世界に羽ばたけ、不滅のギャグ!

いま少しばかり心地よい興奮状態の中にある。変化の無い毎日なのだから、たまにはこういうささやかな悦楽に恵まれてもいいではないか。
 つまり今朝方、いや数分前、今日がまさに締め切り日だった原稿を書き上げたのである。それも畑違いの美術展に向けたメッセージを。
 今年の10月から来年の6月まで多方面に亙って繰り広げられる「スペインにおける日本年」の一環として10月5日から12月1日まで、福島市の県美術館で開催される『ホセ・マリア・シシリア フクシマ・冬の花』展のプログラムのための原稿である。
 もちろんスペイン国営の Acción Cultural Española(AC/E)からの正式依頼は既に4月に舞い込み、さらにその月の22日に、こうしたスペイン語圏からの誘いの風をいつも運んでくれるゴンサロ・ロブレードさんに案内されて、シシリア氏自身が我が陋屋を訪ねてくださり、ご本人から執筆依頼の念を押されたのであるから、締め切りの6月10日、つまり本日にはとっくに書き終えていなければならないものであった。
 しかし長い間に固まってしまった習性は治りようもなく、ぎりぎりまで書き出せないでいた。ところが昨日、久しぶりに(?)瞬間湯沸かし器が小沸騰することがあって、それを紛らわせるためにシャカリキになって書き始めたのだ。危うい綱渡りだったが、天が(?)味方したのか、思ったより筆が進み、とうとう400字詰め原稿用紙21枚ちょっとの『魂の叫び ホセ・マリア・シシリア展に寄せて』と題する原稿をさきほど仕上げたのである。現在スペインとは時差7時間ということなので、向こうはまだ朝の4時、仕事初めはまだだろうから、午後4時ごろゆっくり電送するつもり。
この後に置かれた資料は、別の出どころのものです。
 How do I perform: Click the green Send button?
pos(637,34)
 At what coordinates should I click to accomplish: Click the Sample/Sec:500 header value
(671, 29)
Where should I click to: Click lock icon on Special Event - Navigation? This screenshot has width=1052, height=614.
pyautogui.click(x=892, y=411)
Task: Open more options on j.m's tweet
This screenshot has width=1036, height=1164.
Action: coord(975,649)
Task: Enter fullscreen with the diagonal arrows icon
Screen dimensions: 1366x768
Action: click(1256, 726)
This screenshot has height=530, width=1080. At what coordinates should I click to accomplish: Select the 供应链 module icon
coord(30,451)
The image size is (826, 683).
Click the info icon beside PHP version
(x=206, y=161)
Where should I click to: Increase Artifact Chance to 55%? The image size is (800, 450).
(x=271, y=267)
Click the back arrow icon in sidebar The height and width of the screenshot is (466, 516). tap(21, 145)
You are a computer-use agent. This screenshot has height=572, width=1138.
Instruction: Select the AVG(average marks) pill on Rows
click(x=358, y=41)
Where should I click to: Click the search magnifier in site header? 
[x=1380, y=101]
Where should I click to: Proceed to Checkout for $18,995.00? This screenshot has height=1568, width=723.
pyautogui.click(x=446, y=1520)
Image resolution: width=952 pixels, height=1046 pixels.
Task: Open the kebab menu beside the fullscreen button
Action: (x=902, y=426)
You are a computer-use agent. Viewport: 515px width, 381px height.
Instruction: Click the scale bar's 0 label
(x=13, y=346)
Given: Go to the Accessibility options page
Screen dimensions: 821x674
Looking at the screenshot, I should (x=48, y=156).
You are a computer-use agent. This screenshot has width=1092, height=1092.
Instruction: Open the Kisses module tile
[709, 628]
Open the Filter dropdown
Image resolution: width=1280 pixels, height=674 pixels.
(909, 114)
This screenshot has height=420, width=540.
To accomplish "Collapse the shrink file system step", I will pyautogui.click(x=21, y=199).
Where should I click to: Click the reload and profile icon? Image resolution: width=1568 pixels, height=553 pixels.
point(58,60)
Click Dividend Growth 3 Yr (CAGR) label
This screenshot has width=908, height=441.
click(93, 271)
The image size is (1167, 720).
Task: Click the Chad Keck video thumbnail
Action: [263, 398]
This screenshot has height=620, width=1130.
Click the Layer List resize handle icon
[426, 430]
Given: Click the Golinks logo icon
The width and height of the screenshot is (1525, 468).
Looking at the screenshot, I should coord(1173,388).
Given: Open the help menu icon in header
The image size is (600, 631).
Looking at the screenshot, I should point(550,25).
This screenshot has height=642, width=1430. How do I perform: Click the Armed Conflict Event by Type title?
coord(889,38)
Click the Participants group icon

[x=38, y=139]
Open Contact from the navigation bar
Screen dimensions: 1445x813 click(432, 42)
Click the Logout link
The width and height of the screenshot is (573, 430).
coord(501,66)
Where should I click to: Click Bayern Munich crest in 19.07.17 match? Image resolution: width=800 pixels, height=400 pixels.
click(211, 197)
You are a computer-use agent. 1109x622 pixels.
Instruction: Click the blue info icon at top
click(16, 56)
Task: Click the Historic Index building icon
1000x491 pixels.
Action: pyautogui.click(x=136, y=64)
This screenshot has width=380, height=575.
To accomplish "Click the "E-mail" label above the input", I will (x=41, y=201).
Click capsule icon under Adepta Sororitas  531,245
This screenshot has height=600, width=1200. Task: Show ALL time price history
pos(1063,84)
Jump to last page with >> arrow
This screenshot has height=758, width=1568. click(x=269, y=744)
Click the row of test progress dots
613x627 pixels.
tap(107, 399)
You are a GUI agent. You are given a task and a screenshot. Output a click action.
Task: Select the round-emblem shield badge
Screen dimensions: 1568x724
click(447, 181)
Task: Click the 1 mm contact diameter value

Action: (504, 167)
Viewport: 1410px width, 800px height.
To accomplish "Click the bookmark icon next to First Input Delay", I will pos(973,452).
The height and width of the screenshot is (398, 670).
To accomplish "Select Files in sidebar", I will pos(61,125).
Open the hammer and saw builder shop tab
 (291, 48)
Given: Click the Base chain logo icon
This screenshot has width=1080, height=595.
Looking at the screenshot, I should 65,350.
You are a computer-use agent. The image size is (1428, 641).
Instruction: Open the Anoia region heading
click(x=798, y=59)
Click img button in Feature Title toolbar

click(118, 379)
 内容は? たぶん著作権その他が関係していると思うので(?)、プログラム発刊までは公表できないが、しかしただ一つだけぜひ報告したいことがある。つまりわが東北の生んだ名喜劇俳優・伴淳三郎のあの不滅のギャグ「アジャパー」が、広く世界に、といってもいいほど広大なスペイン語圏にお披露目できたことで、これが何よりも嬉しい。
 何のこと、とおっしゃる? お分かりにならない? だとしたら、あなたはモグリですぞ。右の検索モーターに「アジャパー」と入れてみてくださいな、たちどころに謎が解けますから。
 チョー気持ちいーい!、何?これ北島なんとかのギャグ? なら取り消そうっと。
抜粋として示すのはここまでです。